Prompt: Exclude all pictures, then write out exactly the lines below from the first one through the line with "Geschenke & Handwerk (233, 87)".

Stored items from a collection:
*** Begin section ***

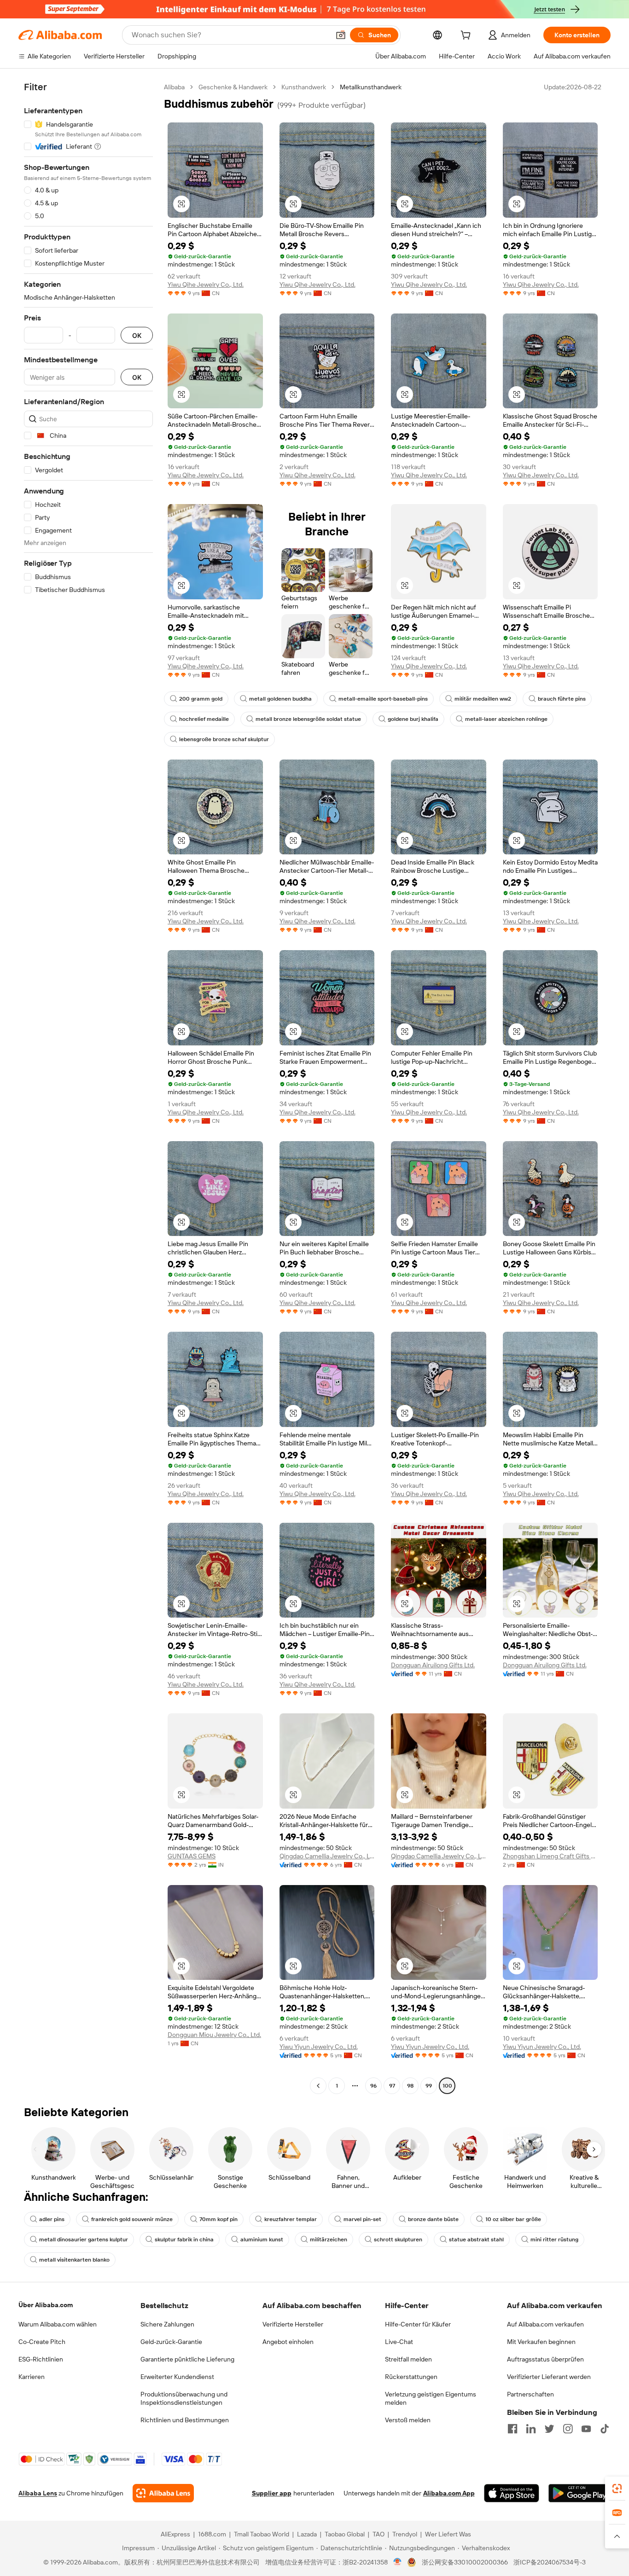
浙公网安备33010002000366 (465, 2562)
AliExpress (175, 2534)
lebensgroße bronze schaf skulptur (224, 739)
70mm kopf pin (218, 2219)
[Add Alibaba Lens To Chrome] (163, 2493)
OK (136, 335)
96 (373, 2086)
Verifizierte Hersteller (292, 2324)
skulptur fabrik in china (184, 2239)
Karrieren (31, 2376)
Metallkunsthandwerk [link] (371, 87)
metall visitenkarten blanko (74, 2260)
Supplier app (271, 2493)
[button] (340, 35)
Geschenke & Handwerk (233, 87)
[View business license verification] (397, 2562)
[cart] (467, 36)
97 (392, 2086)
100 (447, 2086)
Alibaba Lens (37, 2493)
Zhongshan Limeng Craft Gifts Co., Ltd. (550, 1856)
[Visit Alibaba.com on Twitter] (549, 2428)
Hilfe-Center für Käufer (418, 2324)
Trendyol (404, 2534)
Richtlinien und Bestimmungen (184, 2420)
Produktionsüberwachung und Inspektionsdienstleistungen (183, 2398)
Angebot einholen (288, 2341)
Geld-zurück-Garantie (171, 2341)
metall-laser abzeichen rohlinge (506, 719)
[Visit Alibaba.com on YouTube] (586, 2428)
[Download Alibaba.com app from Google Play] (579, 2493)
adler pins (51, 2219)
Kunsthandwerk (303, 87)
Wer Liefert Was (448, 2534)
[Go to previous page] (318, 2085)
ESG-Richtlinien (40, 2359)
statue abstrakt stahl (476, 2239)
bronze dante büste (433, 2219)
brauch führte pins (562, 699)
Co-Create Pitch (41, 2341)
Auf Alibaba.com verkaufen (545, 2324)
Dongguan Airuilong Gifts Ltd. (433, 1665)
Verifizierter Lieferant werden (549, 2376)
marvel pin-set (362, 2219)
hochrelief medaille (204, 719)
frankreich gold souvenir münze (132, 2219)
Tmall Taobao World (261, 2534)
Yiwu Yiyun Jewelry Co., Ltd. (319, 2046)
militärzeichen (328, 2239)
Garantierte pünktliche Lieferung (187, 2359)
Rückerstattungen (411, 2376)
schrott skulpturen (398, 2239)
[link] (617, 2489)
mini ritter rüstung (554, 2239)
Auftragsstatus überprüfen (545, 2359)
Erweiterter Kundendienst (177, 2376)
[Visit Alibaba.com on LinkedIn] (530, 2428)
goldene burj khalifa (413, 719)
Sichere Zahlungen (167, 2324)
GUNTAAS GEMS (191, 1856)
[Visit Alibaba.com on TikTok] (604, 2428)
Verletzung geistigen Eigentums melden (430, 2398)
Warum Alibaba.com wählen (57, 2324)
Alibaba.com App (449, 2493)
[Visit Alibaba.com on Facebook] (512, 2428)
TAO (378, 2534)
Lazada (307, 2534)
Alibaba (174, 87)
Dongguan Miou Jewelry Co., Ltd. (214, 2034)
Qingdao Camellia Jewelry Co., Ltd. (327, 1856)
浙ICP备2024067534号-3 (549, 2562)
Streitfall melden (408, 2359)
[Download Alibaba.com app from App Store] (511, 2493)
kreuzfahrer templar (290, 2219)
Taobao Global (345, 2534)
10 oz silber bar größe (513, 2219)
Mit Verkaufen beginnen (541, 2341)
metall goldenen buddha (280, 699)
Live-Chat (399, 2341)
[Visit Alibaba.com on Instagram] (567, 2428)
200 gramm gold (200, 699)
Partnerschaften (530, 2394)
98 (410, 2086)
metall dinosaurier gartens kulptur (83, 2239)
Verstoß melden (408, 2420)
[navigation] (88, 1087)
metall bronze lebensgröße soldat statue (308, 719)
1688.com (212, 2534)
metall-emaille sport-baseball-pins (383, 699)
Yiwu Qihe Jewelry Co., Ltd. (206, 284)
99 (428, 2086)
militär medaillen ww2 (482, 699)
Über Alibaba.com (45, 2305)
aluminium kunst (261, 2239)
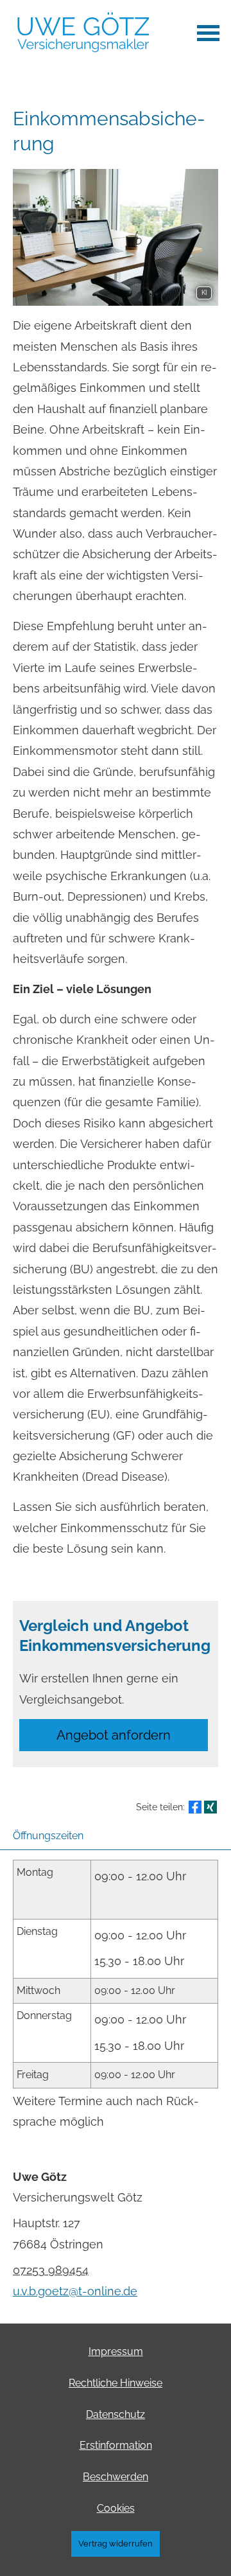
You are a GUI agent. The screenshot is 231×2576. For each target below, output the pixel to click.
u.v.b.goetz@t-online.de (75, 2291)
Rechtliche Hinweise (115, 2383)
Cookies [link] (116, 2508)
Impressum (116, 2351)
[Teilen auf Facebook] (195, 1807)
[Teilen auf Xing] (210, 1807)
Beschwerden (115, 2477)
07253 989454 (51, 2270)
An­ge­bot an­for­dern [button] (113, 1735)
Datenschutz (115, 2414)
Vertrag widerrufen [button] (115, 2543)
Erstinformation (116, 2445)
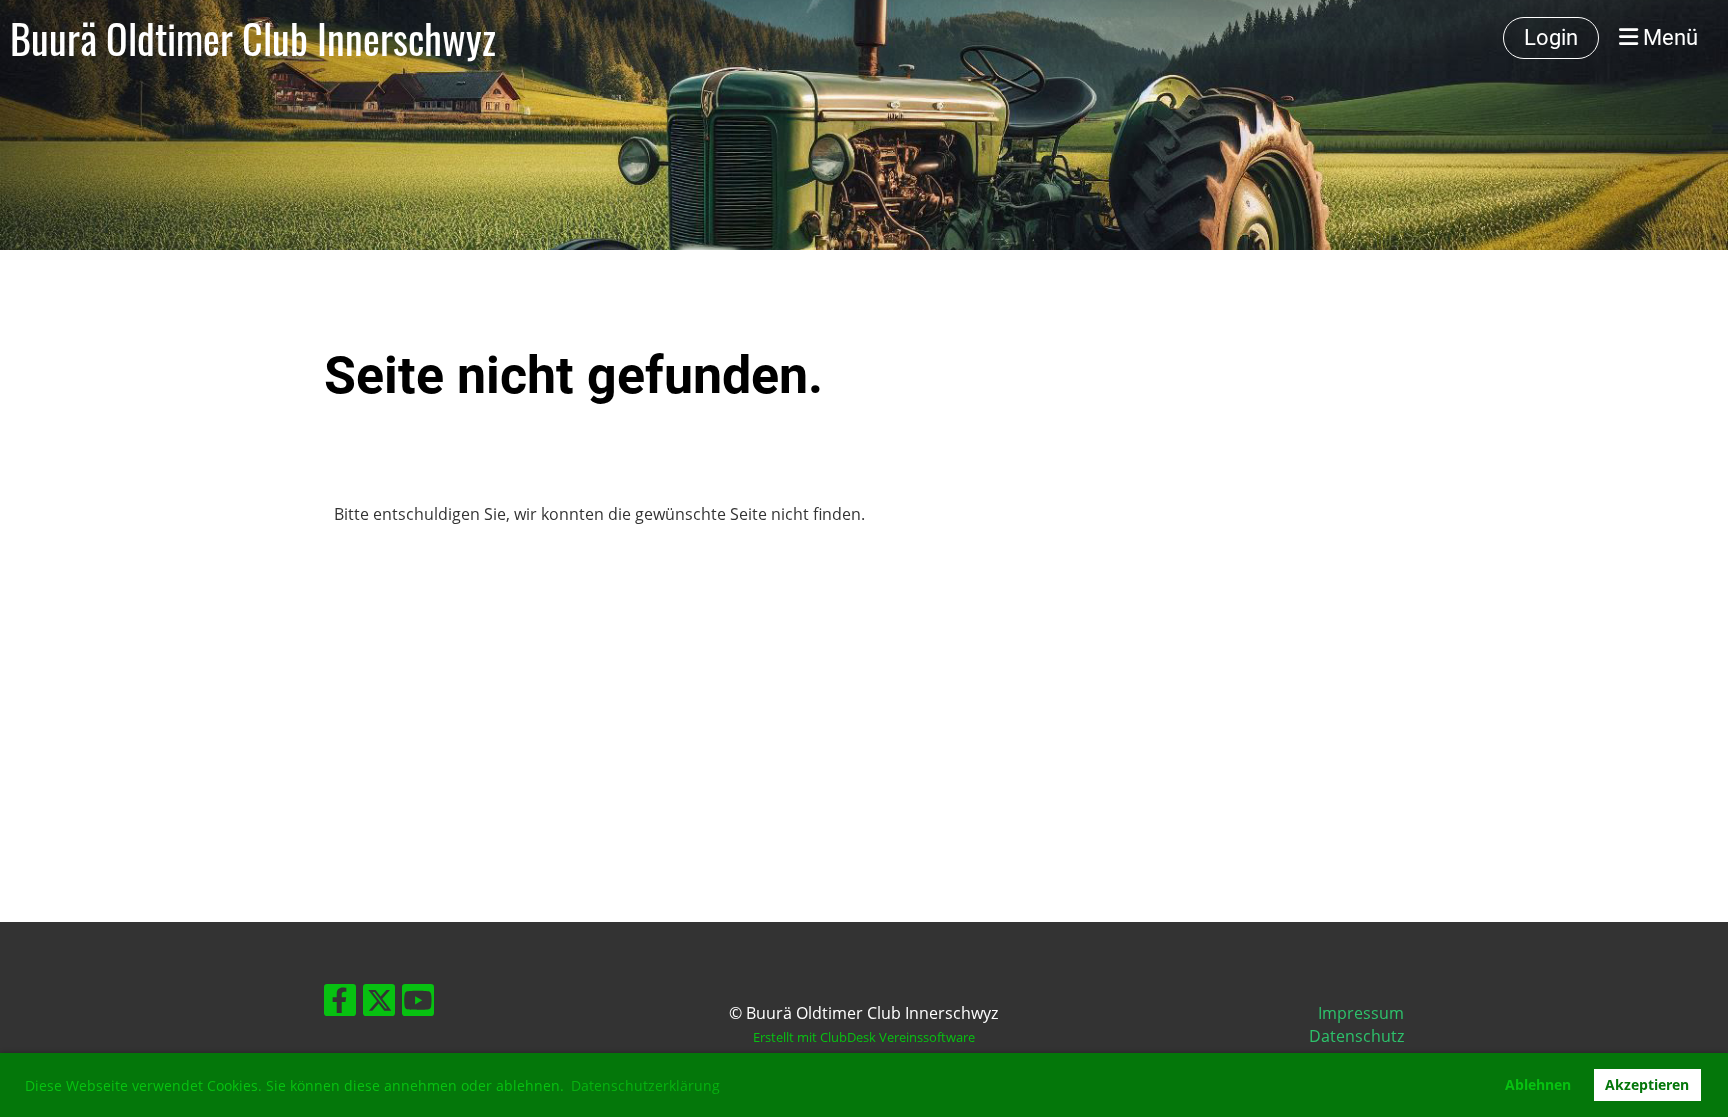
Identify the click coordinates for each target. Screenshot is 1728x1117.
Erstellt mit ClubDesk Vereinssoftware (864, 1037)
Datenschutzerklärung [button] (645, 1085)
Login (1551, 37)
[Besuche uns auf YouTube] (418, 1003)
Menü (1668, 37)
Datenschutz (1356, 1036)
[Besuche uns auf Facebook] (340, 1003)
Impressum (1361, 1013)
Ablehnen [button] (1538, 1084)
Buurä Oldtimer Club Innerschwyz (253, 38)
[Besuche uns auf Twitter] (379, 1003)
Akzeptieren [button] (1647, 1084)
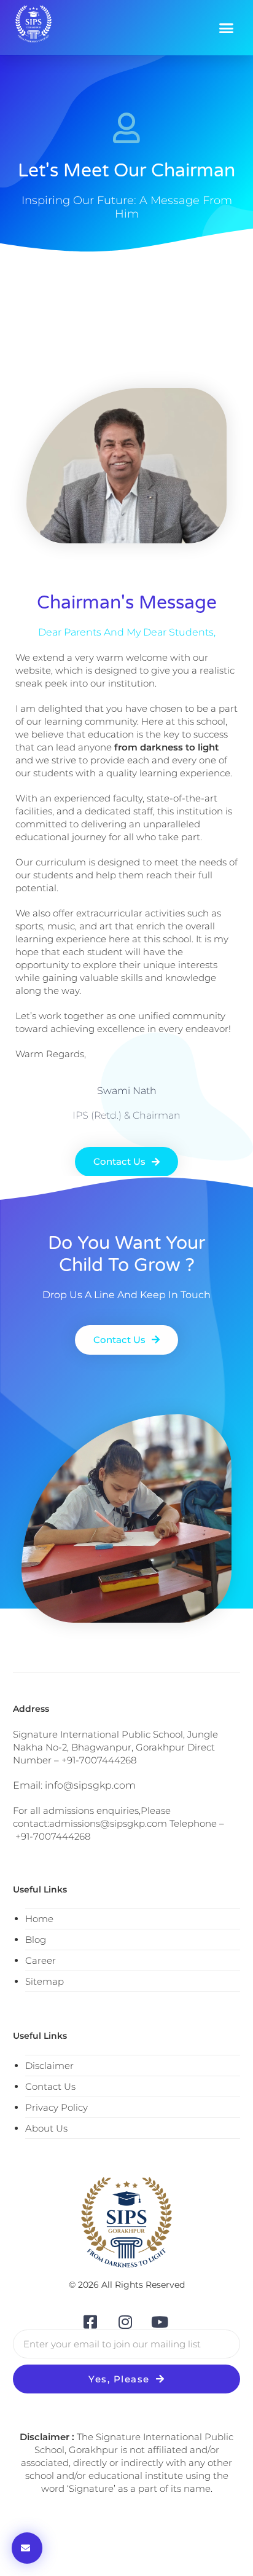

*** End section ***

Task result:
浙公网安备33010002000366 (465, 2562)
AliExpress (175, 2534)
lebensgroße bronze schaf skulptur (224, 739)
70mm kopf pin (218, 2219)
[Add Alibaba Lens To Chrome] (163, 2493)
OK (136, 335)
96 (373, 2086)
Verifizierte Hersteller (292, 2324)
skulptur fabrik in china (184, 2239)
Karrieren (31, 2376)
Metallkunsthandwerk [link] (371, 87)
metall visitenkarten blanko (74, 2260)
Supplier app (271, 2493)
[button] (340, 35)
Geschenke & Handwerk (233, 87)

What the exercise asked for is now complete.